Disk Access Tracing for Data-Intensive Systems


Supervisors: Pınar Tözün
Semester: Fall 2022
Tags: workload characterization, tracing, modern storage, data-intensive systems

In the past decade, data management community has focused on main-memory systems or main-memory-optimized systems. This focus has put the commodity memory hierarchy (DRAM and processor caches) into center when it comes to workload characterization studies. Today, with the evolution of persistent storage technologies such as NVRAM (persistent memory solution of Intel) and NVMe SSDs, data systems have access to orders of magnitude faster persistent storage than traditional hard disks.
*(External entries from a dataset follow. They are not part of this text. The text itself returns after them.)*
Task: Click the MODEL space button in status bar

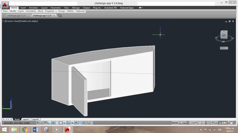Action: 175,123
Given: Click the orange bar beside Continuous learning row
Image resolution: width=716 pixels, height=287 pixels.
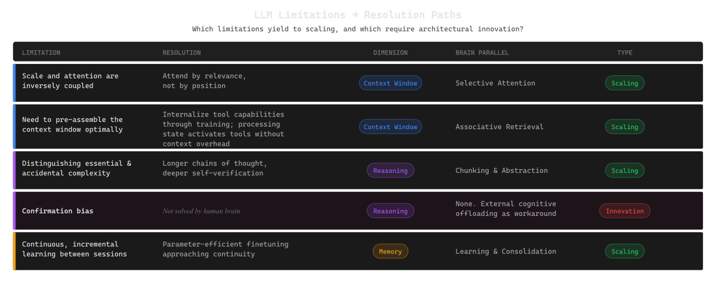Looking at the screenshot, I should click(x=14, y=251).
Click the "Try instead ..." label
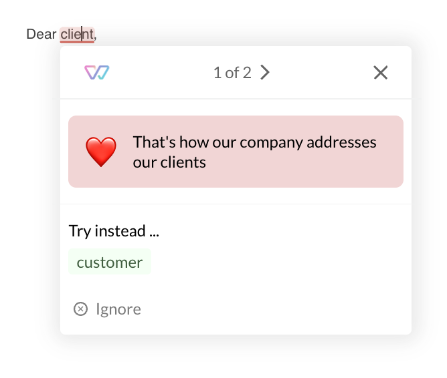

Recently developed data management systems (e.g., Umbra, LeanStore), therefore, factor in fast persistent storage from the beginning as a design target. However, the data access behavior of modern and popular data-intensive systems over persistent storage has not been studied thoroughly unlike the memory access behavior of such systems. The goal of this project is to identify a set of popular state-of-the-art data-intensive systems and trace their data access patterns over persistent storage. This type of analysis is necessary to understand what the data systems need and how to morph their need to take better advantage of modern fast storage.

The project can be adjusted to run as an MSc thesis, a BSc thesis, or a regular semester project.